With a creak and a bump the train started, and the Colonel ran it slowly up until the locomotive stood on the tracks exactly where Buck Ogilvy had been cutting in his crossing; whereupon the Colonel locked the brakes, opened his exhaust, and blew the boiler down. And when the last ounce of steam had escaped, he descended and smilingly accosted Bryce Cardigan.
“That engine being my property,” he announced, “I'll take the short end of any bet you care to make, young man, that it will sit on those tracks until your temporary franchise expires. I'd give a good deal to see anybody not in my employ attempt to get up steam in that boiler until I give the word. Cut in your jump-crossing now, if you can, you whelp, and be damned to you. I've got you blocked!”
“I rather imagine this nice gentleman has it on us, old dear,” chirped Buck Ogilvy plaintively. “Well! We did our damndest, which angels can't do no more. Let us gather up our tools and go home, my son, for something tells me that if I hang around here I'll bust one of two things—this sleek scoundrel's gray head or one of my bellicose veins! Hello! Whom have we here?”

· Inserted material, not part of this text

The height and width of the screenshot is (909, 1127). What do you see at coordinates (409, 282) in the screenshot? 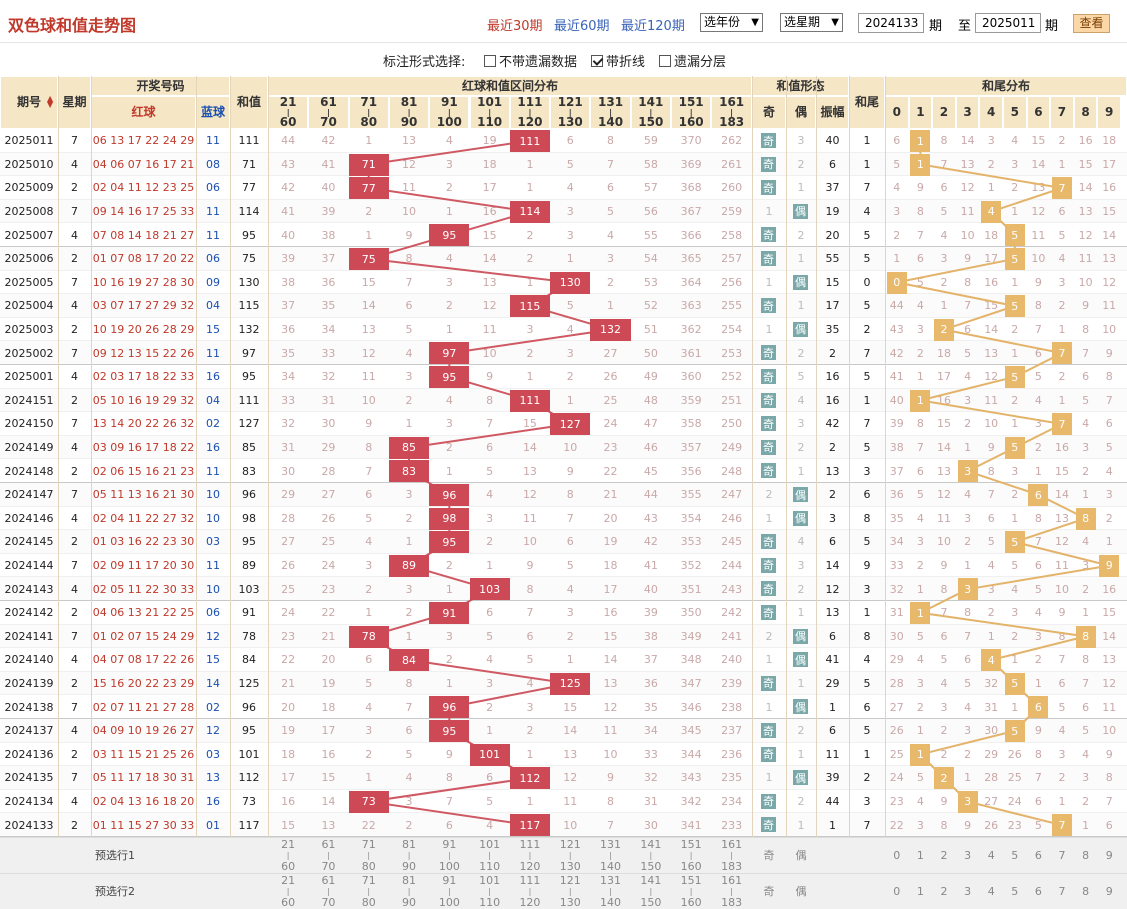
I see `zone-miss: 7` at bounding box center [409, 282].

Bryce turned and found himself facing Shirley Sumner. Her tender lip was quivering, and the tears shone in her eyes like stars. He stared at her in silence.
“My friend,” she murmured tremulously, “didn't I tell you I would not permit you to build the N.C.O.?”
He bowed his head in rage and shame at his defeat. Buck Ogilvy took him by the arm. “''Tis midnight's holy hour,'” he quoted, “'and silence now is brooding like a gentle spirit o'er a still and pulseless world.' Bryce, old chap, this is one of those occasions where silence is golden. Speak not. I'll do it for you. Miss Sumner,” he continued, bowing graciously, “and Colonel Pennington,” favouring that triumphant rascal with an equally gracious bow, “we leave you in possession of the field—temporarily. However, if anybody should drive up in a hack and lean out and ask you, just tell him Buck Ogilvy has another trump tucked away in his kimono.”
Bryce turned to go, but with a sudden impulse Shirley laid her hand on his arm—his left arm. “Bryce!” she murmured.
He lifted her hand gently from his forearm, led her to the front of the locomotive, and held her hand up to the headlight. Her fingers were crimson with blood.
“Your uncle's killer did that, Shirley,” he said ironically. “It's only a slight flesh-wound, but that is no fault of your allies. Good-night.”
And he left her standing, pale of face and trembling, in the white glare of the headlight.